El hecho, hasta ahora claro, es que fueron jóvenes reclutados o hechos cautivos en Ciudad Bolívar (Bogotá) y el municipio de Soacha; eran desempleados u obreros de la construcción; sucedió entre los meses de enero y agosto del presente año y 24 ó 48 horas después o, a lo sumo, cinco días, fueron muertos por el Ejército y luego depositados en fosas comunes por la morgue del Hospital de Ocaña porque “no dio abasto para conservar los 12 cuerpos”3 (“los cuerpos fueron depositados unos sobre otros como animales” dijo un campesino). Las sospechas no se dejaron esperar. La Secretaria de Gobierno de Bogotá, doctora Clara López, dijo que “estamos frente a una modalidad de desaparecimiento forzado con fines de Ejecución”4, y el Ministro de Defensa Juan Manuel Santos ha dejado entrever que se está trasegando por los campos de la violación de los Derechos Humanos y del Derecho Internacional Humanitario, al comentar “Me dicen por ahí que todavía hay reductos dentro de nuestra Fuerza Pública que están exigiendo como resultado cuerpos. Yo me resisto a creer que esto sea cierto”5. Está haciendo carrera en las Fuerzas Armadas eso de “legalizar el muerto” (delincuentes, drogadictos o pertenecientes a grupos al margen de la ley), con los famosos “falsos positivos”, con el supuesto de mejorar resultados operacionales por parte de las tropas del Estado, que no es más que una despiadada carrera u orgía de la muerte. Así, algunos militares “mide[n] los resultados en litros de sangre”6. Una comisión de las Naciones Unidas lo advirtió, por casos recientemente ocurridos en Montería y Toluviejo (Córdoba) y Medellín y Remedios (Antioquia) de la siguiente manera: “Las víctimas reciben promesas de trabajo, aparentemente legales o, incluso, ilegales, para trasladarse a municipios y departamentos distintos a sus lugares de residencia. En la mayoría de los casos, uno o dos días después de haber sido vistos con vida por última vez por sus familiares, resultan reportados como muertos dados de baja en combate”.

Estos mismos hechos, y por la misma época (9 de enero de 2008), se repitieron en Risaralda con 18 jóvenes muertos procedentes de La Virginia, Pereira y Dosquebradas7; posteriormente, 3 aparecieron en Santa Rosa de Osos (Antioquia), 2 en Sabana de Torres (Santander), 3 en Calarcá (Quindío), 2 en Montebello (Antioquia), 4 en Manzanares (Caldas), 4 en el Río Otún (Pereira) y, según la Octava Brigada del Ejército “todos los operativos fueron enfrentamientos y ajustados a los procedimientos militares”8, como coincidencia con lo denunciado por Naciones Unidas.
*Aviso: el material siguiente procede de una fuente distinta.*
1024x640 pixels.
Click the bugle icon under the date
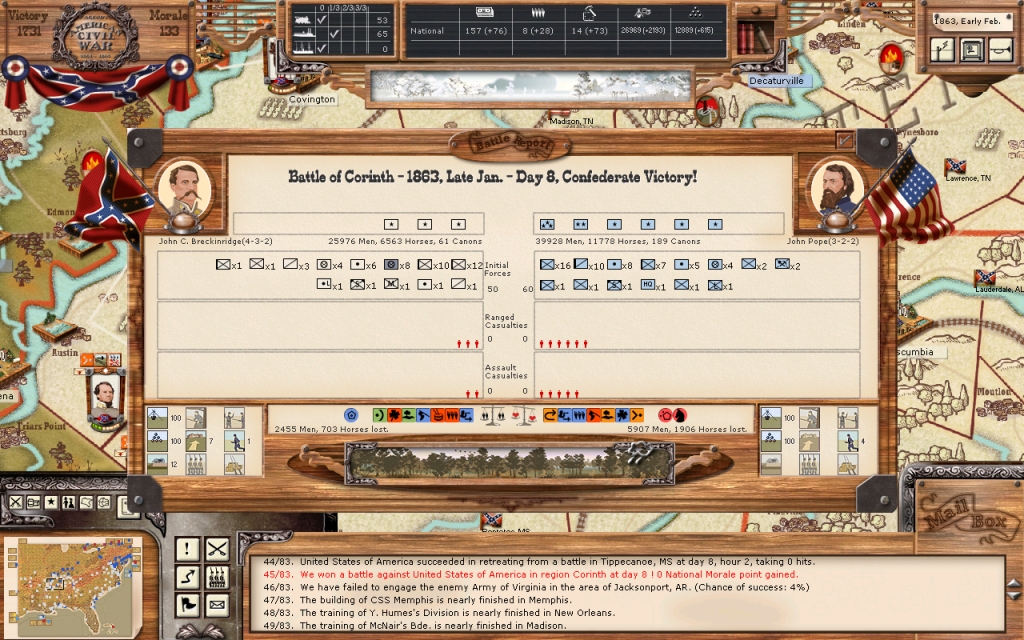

La explicación e investigación de estos hechos no sólo las reclaman los familiares. También las reclaman desde el Congreso de la República, en particular desde la Presidencia de la Comisión de Derechos Humanos de la Cámara de Representantes; las exigen las ONG y los organismos internacionales. Instamos a la Fiscalía General de la Nación, a la Procuraduría General, a la Defensoría del Pueblo y en especial al Ministerio de Defensa, a dar a conocer los avances y resultados de sus investigaciones; de lo contrario, seguirá registrando Colombia las espeluznantes cifras de los crímenes de guerra que mantienen espantada a la comunidad internacional.

Llamamos a la Corte Penal Internacional, a la Comisión Interamericana de Derechos Humanos, a las organizaciones de Derechos Humanos tanto nacionales como Internacionales, a que estén atentas al desenlace de tan macabros acontecimientos.